* ASSIGNED TASK
Both the line below containing "This screenshot has" and the line containing "Click the eye", along with every line between them, should be repeated exactly; no other line belongs in the answer.

* EXTRACTED DATA
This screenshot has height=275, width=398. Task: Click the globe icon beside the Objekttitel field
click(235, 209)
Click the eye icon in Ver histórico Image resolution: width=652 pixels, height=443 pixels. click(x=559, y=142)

...

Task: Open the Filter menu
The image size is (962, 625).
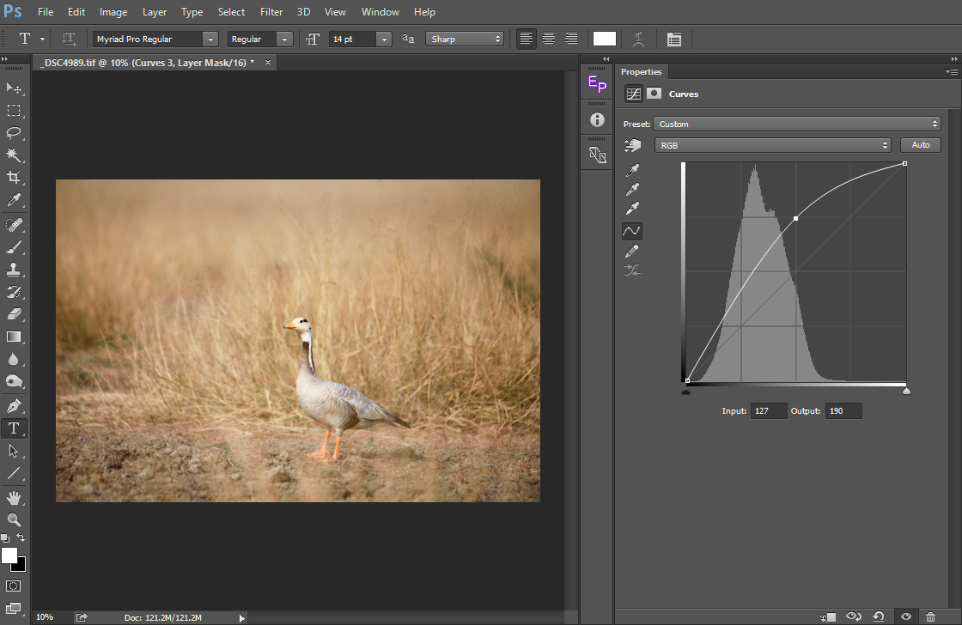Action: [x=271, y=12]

* EXERCISE RESULT
This screenshot has height=275, width=398. Task: Click the globe icon beside the Objekttitel field
click(235, 209)
Click the eye icon in Ver histórico Image resolution: width=652 pixels, height=443 pixels. click(x=559, y=142)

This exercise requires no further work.